In Europe through the 19th century, linguistics centered on the comparative history of the Indo-European languages, with a concern for finding their common roots and tracing their development.

Working from a biblical perspective some scholars believed that all human languages were descended from the language of Adam, a language called the Adamic language. Many of these scholars believed that the Hebrew language was, in fact, the same as the Adamic language. However, the existence of any such single ancestoral language on timescales indicated by a literal reading of the Bible is not consistent with modern linguistics.

About 1880, scholars in the United States began to record the hundreds of native languages once found in North America.

The concern with describing languages has spread throughout the world, and thousands of languages around the world have now been analyzed to varying degrees.

As this work was developing in the early twentieth century, mainly in America, linguists were confronted with languages whose structures differed greatly from those of known European languages.

Scholars decided they needed a theory of linguistic structure and methods of analysis.

From such concerns came the field of structural linguistics. Pioneers in it include the anthropologists Franz Boas and Edward Sapir, and Leonard Bloomfield.

When historical-comparative linguistics first met unfamiliar languages, the linguist's first job was to thoroughly describe the language.

In Europe there was a parallel development of structural linguistics, influenced most strongly by Ferdinand de Saussure, a Swiss student of Indo-European and general linguistics whose lectures on general linguistics, published posthumously by his students, set the direction of European linguistic analysis from the 1920s on; his approach has been widely adopted in other fields under the broad term "Structuralism."
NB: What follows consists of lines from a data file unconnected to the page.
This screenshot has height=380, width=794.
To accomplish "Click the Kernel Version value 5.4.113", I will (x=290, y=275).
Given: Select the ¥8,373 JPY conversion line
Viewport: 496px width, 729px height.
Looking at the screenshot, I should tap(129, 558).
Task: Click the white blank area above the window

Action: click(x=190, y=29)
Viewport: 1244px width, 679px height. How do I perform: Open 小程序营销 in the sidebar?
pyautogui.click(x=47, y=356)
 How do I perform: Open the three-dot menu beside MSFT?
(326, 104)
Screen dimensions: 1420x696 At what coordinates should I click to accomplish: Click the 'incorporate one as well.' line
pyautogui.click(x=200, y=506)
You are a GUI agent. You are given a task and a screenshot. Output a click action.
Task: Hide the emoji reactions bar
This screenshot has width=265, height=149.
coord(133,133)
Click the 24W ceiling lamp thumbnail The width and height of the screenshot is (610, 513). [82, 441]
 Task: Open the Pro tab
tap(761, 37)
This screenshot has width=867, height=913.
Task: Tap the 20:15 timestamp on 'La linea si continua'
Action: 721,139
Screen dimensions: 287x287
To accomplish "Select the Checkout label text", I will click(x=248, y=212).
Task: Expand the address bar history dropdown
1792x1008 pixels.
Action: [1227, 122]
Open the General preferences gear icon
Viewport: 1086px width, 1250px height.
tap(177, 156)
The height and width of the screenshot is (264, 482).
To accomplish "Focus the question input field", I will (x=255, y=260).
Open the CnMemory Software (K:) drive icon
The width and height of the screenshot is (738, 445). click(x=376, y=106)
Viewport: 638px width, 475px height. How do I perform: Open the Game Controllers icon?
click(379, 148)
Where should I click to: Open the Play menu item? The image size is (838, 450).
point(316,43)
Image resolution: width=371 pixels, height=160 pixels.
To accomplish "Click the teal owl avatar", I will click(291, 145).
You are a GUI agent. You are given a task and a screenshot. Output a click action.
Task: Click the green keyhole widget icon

During the second World War, Leonard Bloomfield and several of his students and colleagues developed teaching materials for a variety of languages whose knowledge was needed for the war effort.

This work led to an increasing prominence of the field of linguistics, which became a recognized discipline in most American universities only after the war.

From roughly 1980 onwards, pragmatic, functional, and cognitive approaches have steadily gained ground, both in the U.S. and in Europe.